**WHAT IS NEEDED:** Change "Viewport" to "Display" in the part that opens with the line containing "Task: Open k_m110822 username link" and closes with the line containing "click(x=762, y=62)", leaving everything else untouched. Give back only those lines.
--- SOURCE RECORDS ---
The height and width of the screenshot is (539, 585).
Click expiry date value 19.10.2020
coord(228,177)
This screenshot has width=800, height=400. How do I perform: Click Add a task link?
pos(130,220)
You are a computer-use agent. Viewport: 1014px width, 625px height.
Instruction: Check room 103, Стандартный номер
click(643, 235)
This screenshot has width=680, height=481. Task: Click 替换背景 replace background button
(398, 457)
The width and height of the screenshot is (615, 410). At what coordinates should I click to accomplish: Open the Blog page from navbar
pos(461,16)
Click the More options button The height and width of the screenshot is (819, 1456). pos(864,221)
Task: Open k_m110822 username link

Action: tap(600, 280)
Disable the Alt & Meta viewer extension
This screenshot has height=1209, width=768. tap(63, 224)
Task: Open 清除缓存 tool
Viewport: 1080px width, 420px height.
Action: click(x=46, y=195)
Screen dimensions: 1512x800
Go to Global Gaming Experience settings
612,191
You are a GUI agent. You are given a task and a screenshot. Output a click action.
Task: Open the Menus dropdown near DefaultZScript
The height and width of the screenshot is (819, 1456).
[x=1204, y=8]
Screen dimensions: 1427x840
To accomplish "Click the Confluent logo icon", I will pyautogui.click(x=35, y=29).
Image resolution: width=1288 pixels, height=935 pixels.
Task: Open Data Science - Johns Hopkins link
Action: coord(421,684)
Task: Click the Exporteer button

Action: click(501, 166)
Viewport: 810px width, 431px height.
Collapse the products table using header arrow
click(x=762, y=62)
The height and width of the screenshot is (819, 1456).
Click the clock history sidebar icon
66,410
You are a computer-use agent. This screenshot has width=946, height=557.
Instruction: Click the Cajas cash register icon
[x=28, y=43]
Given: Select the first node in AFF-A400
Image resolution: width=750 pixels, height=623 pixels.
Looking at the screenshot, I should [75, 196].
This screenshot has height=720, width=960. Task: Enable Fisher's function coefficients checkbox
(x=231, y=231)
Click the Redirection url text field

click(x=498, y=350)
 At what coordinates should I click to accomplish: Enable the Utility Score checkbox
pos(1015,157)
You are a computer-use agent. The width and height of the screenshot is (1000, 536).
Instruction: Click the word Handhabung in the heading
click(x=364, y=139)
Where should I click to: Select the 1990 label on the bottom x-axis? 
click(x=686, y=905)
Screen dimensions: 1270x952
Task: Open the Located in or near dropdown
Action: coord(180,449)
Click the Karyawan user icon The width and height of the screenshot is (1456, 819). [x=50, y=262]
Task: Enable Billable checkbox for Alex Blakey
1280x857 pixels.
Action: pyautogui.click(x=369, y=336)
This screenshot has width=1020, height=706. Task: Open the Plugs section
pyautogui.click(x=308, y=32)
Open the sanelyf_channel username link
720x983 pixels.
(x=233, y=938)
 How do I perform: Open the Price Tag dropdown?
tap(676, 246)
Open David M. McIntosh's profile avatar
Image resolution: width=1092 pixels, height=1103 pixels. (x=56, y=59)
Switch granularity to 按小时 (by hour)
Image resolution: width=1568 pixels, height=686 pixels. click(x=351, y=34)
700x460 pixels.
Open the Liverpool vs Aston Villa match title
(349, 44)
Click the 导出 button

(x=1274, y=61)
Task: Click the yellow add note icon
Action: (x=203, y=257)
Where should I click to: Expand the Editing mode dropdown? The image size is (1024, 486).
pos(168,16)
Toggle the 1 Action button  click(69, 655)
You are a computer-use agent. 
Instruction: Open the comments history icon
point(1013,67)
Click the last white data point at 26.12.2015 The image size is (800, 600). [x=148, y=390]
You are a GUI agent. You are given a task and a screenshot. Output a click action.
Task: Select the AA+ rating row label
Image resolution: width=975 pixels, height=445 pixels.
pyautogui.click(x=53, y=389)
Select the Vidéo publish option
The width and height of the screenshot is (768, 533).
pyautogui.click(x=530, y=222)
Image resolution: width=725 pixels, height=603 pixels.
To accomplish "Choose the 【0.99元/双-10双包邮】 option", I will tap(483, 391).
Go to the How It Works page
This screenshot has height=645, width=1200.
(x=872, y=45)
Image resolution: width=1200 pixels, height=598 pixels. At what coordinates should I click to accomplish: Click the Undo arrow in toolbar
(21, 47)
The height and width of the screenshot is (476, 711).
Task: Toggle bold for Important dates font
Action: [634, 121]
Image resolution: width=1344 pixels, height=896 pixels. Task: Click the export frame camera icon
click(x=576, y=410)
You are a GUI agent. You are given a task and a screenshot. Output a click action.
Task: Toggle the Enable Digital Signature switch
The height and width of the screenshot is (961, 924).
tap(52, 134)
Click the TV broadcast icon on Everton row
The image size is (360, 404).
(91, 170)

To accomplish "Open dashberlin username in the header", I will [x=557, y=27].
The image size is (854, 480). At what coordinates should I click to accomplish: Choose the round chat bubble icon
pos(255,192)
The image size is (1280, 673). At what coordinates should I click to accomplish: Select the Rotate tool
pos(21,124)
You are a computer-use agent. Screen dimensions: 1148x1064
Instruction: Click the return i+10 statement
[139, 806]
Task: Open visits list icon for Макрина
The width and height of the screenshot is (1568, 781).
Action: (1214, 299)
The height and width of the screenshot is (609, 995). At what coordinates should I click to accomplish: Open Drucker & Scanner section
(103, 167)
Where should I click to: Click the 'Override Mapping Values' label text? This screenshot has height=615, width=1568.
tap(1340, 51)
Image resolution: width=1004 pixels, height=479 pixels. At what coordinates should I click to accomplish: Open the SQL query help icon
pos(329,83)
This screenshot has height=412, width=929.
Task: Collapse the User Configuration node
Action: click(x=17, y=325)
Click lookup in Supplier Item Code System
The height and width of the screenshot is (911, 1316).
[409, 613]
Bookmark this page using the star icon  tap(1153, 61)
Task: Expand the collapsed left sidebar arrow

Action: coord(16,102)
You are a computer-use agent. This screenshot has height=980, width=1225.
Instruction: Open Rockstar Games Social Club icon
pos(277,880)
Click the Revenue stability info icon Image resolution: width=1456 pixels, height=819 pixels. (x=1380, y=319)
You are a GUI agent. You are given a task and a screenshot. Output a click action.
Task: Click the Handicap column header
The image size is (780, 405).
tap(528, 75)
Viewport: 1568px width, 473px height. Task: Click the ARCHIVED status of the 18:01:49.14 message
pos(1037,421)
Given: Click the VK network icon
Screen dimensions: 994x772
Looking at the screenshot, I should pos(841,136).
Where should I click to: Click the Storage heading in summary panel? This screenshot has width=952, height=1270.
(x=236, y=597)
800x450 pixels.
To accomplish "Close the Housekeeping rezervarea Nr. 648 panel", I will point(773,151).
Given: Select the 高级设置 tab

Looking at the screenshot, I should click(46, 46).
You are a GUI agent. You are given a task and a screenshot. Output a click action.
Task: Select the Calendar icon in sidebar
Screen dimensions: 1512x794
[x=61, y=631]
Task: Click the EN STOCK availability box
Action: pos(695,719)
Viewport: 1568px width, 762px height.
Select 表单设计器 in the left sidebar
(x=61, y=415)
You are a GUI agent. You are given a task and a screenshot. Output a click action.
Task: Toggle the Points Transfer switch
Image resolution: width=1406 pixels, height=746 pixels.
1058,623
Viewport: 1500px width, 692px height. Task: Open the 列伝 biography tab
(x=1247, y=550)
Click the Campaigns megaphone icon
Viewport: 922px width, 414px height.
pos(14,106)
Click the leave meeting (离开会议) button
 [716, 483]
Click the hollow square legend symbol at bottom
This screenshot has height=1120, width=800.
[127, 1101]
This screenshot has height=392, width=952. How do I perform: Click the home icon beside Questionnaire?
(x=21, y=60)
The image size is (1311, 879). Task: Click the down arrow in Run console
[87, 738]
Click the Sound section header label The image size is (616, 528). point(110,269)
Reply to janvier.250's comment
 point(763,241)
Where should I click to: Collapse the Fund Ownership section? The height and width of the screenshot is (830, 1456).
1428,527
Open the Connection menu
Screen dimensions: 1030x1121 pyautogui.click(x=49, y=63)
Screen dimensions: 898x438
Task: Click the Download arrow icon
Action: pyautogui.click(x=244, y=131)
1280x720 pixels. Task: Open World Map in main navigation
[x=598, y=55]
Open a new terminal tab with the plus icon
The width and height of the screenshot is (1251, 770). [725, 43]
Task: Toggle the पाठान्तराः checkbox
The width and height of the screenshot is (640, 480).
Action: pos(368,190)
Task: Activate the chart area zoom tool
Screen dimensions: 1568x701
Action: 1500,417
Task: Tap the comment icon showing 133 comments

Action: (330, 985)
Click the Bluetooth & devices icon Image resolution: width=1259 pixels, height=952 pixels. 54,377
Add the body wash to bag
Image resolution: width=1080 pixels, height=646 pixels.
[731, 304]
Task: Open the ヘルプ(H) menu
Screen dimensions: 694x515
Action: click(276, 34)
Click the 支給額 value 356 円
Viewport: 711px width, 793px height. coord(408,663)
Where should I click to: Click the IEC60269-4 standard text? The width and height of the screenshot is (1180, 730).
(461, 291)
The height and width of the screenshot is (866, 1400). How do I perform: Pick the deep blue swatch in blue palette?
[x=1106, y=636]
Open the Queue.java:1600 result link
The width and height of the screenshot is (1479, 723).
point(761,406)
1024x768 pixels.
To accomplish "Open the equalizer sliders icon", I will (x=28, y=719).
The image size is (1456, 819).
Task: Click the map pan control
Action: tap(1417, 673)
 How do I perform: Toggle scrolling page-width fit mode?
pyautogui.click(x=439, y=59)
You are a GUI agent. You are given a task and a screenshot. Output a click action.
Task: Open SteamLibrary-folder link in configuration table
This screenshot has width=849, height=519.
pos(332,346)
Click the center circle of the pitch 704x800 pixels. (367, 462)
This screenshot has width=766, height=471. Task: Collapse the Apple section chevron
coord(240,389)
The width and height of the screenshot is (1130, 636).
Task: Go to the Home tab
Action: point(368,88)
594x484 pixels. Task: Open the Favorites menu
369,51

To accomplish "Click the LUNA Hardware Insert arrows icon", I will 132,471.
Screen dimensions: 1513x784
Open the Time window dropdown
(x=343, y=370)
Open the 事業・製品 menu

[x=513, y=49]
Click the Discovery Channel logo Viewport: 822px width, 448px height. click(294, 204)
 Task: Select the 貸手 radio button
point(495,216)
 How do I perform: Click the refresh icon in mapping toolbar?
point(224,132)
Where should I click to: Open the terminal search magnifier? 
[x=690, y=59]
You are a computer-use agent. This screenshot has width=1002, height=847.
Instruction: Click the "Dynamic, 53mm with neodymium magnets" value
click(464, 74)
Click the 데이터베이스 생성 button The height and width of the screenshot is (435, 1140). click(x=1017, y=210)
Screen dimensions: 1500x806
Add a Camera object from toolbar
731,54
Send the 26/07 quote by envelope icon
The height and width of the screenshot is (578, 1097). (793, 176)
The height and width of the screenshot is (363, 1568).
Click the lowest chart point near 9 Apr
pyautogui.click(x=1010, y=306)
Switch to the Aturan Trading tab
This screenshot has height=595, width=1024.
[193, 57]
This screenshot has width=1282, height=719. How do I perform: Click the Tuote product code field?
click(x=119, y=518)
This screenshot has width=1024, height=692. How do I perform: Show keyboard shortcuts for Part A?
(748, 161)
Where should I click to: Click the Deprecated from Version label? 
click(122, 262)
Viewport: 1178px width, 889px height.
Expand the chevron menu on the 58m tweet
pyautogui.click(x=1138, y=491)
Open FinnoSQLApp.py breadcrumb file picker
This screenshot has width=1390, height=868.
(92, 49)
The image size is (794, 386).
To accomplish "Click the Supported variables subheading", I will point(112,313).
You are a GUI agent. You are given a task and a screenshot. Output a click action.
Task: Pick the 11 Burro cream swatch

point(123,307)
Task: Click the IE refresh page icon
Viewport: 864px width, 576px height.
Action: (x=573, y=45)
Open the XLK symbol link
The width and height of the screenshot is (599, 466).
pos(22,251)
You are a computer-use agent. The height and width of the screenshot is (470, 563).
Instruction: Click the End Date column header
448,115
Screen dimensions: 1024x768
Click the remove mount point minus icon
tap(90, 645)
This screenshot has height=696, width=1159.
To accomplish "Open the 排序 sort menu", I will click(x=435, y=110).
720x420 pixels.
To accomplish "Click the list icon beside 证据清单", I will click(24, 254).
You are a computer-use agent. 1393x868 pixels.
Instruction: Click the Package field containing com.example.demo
---
**TASK RESPONSE:**
Task: Open k_m110822 username link

Action: tap(600, 280)
Disable the Alt & Meta viewer extension
This screenshot has height=1209, width=768. tap(63, 224)
Task: Open 清除缓存 tool
Display: 1080px width, 420px height.
Action: click(x=46, y=195)
Screen dimensions: 1512x800
Go to Global Gaming Experience settings
612,191
You are a GUI agent. You are given a task and a screenshot. Output a click action.
Task: Open the Menus dropdown near DefaultZScript
The height and width of the screenshot is (819, 1456).
[x=1204, y=8]
Screen dimensions: 1427x840
To accomplish "Click the Confluent logo icon", I will pyautogui.click(x=35, y=29).
Image resolution: width=1288 pixels, height=935 pixels.
Task: Open Data Science - Johns Hopkins link
Action: coord(421,684)
Task: Click the Exporteer button

Action: click(501, 166)
Display: 810px width, 431px height.
Collapse the products table using header arrow
click(x=762, y=62)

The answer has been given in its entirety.